(Source data)
**********
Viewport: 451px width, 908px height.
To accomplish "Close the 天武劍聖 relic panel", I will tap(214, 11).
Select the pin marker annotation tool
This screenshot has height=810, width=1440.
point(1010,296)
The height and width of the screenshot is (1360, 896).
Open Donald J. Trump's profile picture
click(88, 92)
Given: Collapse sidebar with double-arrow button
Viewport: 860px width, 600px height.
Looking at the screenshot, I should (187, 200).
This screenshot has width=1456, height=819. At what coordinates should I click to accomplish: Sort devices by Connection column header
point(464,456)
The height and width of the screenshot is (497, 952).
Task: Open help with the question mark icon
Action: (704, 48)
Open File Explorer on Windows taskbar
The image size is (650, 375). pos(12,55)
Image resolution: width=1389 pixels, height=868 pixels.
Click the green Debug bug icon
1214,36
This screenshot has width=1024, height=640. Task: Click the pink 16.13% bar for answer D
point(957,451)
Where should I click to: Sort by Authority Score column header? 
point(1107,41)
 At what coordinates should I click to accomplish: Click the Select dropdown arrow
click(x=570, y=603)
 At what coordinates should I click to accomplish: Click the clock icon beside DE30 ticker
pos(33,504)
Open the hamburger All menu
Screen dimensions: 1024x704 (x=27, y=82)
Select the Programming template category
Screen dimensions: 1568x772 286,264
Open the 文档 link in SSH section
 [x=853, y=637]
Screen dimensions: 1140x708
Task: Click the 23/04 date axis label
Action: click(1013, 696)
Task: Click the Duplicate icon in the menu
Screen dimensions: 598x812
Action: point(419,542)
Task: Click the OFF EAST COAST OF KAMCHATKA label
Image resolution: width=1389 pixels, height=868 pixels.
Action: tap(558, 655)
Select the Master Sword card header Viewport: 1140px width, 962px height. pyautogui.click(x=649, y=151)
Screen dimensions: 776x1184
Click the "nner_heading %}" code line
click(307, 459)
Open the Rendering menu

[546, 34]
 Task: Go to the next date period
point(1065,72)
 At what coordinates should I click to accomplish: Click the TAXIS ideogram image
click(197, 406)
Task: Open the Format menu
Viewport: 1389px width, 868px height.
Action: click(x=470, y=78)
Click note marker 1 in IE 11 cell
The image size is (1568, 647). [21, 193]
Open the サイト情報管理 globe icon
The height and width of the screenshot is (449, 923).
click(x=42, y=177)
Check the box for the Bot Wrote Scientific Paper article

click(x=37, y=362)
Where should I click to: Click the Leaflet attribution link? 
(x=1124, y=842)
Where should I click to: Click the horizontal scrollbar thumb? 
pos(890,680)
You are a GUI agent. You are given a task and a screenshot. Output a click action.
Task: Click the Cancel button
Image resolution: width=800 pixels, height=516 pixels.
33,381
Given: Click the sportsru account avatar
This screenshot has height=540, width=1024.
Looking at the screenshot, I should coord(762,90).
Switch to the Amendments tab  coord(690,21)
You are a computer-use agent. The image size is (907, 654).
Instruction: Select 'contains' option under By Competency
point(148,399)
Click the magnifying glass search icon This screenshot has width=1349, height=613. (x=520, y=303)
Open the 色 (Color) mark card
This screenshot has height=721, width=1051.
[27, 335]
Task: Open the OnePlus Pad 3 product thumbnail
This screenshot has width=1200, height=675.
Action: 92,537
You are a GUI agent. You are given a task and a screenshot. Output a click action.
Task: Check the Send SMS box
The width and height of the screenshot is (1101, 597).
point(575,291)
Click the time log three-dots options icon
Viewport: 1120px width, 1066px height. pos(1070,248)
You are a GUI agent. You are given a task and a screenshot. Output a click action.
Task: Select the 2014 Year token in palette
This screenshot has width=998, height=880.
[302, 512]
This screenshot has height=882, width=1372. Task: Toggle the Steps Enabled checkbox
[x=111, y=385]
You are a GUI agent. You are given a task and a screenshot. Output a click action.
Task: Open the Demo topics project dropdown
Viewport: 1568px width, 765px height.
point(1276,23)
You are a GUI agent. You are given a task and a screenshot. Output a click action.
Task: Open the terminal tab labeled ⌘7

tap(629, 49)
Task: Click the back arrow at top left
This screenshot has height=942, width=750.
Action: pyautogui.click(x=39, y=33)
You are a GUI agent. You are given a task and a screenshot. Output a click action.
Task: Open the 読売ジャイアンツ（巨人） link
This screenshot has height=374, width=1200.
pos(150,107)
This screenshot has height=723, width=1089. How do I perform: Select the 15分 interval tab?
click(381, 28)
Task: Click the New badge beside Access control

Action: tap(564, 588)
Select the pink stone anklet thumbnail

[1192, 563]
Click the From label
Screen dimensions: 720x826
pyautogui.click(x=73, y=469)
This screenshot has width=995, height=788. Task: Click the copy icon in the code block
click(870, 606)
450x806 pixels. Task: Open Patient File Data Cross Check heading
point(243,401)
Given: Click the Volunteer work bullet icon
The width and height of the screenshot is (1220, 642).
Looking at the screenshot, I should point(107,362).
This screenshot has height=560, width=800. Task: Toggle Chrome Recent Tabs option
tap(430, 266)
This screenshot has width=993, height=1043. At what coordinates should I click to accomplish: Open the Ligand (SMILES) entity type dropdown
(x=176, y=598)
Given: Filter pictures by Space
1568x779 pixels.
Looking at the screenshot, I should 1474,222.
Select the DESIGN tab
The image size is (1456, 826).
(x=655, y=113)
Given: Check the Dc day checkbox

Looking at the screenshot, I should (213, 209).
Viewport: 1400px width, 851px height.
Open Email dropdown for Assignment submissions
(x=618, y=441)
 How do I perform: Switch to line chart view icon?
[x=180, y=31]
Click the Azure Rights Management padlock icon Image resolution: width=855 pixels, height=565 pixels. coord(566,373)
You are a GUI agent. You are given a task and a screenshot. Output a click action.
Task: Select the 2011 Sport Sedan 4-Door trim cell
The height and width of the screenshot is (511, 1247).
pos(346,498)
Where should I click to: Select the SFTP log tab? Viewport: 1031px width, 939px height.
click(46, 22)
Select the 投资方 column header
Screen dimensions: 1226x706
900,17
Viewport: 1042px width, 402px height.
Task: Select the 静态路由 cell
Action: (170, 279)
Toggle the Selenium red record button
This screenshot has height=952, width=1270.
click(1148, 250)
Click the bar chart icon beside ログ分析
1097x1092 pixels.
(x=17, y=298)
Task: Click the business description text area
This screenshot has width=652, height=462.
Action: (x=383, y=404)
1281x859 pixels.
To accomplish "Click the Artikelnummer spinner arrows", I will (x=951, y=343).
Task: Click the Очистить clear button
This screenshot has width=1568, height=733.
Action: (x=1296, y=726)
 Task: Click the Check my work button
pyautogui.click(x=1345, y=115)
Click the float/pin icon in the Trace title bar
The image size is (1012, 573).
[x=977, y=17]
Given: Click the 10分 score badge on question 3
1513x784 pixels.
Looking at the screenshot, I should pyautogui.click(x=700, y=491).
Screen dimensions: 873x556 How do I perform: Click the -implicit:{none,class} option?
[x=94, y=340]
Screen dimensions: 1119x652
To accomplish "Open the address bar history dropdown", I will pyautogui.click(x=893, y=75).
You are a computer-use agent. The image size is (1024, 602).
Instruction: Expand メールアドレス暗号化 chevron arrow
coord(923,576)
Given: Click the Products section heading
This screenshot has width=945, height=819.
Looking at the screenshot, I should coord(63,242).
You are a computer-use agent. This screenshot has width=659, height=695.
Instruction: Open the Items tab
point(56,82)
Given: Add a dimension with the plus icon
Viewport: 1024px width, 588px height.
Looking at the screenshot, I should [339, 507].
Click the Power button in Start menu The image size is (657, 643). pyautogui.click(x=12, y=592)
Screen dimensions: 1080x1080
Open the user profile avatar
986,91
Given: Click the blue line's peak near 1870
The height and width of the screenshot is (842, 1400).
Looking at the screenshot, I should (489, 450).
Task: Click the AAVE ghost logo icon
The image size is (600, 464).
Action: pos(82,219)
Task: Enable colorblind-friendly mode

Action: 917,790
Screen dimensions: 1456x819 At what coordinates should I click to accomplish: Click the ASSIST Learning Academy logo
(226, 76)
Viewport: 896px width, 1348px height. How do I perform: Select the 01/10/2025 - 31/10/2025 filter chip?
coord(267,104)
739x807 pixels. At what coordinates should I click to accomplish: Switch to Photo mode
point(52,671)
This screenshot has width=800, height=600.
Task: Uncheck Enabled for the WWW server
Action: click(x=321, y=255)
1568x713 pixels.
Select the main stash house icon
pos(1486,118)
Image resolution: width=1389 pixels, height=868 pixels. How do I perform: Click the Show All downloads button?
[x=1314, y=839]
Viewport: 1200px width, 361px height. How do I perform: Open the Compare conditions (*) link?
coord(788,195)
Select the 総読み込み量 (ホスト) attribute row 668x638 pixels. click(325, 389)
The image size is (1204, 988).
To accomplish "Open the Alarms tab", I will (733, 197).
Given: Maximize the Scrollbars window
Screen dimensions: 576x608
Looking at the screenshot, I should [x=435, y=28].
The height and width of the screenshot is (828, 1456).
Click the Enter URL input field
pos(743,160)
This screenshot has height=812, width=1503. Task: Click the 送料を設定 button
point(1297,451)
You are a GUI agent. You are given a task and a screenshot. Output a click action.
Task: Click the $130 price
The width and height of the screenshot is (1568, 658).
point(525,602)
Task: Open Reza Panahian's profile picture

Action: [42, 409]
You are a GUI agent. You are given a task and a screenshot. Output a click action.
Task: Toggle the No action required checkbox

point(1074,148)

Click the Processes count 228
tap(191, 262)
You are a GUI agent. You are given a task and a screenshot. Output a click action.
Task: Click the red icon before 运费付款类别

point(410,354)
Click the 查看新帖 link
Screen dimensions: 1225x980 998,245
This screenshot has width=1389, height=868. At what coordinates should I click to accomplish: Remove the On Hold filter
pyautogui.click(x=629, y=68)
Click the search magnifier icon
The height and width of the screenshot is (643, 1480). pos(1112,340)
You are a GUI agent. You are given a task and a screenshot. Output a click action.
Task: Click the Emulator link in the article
**********
**To do**
In the material above, copy everything from the line containing "You are a computer-use agent. The image size is (907, 654)." down to the line containing "[x=111, y=385]", word for word, with both of those lines included.

**Output of the exercise**
You are a computer-use agent. The image size is (907, 654).
Instruction: Select 'contains' option under By Competency
point(148,399)
Click the magnifying glass search icon This screenshot has width=1349, height=613. (x=520, y=303)
Open the 色 (Color) mark card
This screenshot has height=721, width=1051.
[27, 335]
Task: Open the OnePlus Pad 3 product thumbnail
This screenshot has width=1200, height=675.
Action: 92,537
You are a GUI agent. You are given a task and a screenshot. Output a click action.
Task: Check the Send SMS box
The width and height of the screenshot is (1101, 597).
point(575,291)
Click the time log three-dots options icon
Viewport: 1120px width, 1066px height. pos(1070,248)
You are a GUI agent. You are given a task and a screenshot. Output a click action.
Task: Select the 2014 Year token in palette
This screenshot has width=998, height=880.
[302, 512]
This screenshot has height=882, width=1372. Task: Toggle the Steps Enabled checkbox
[x=111, y=385]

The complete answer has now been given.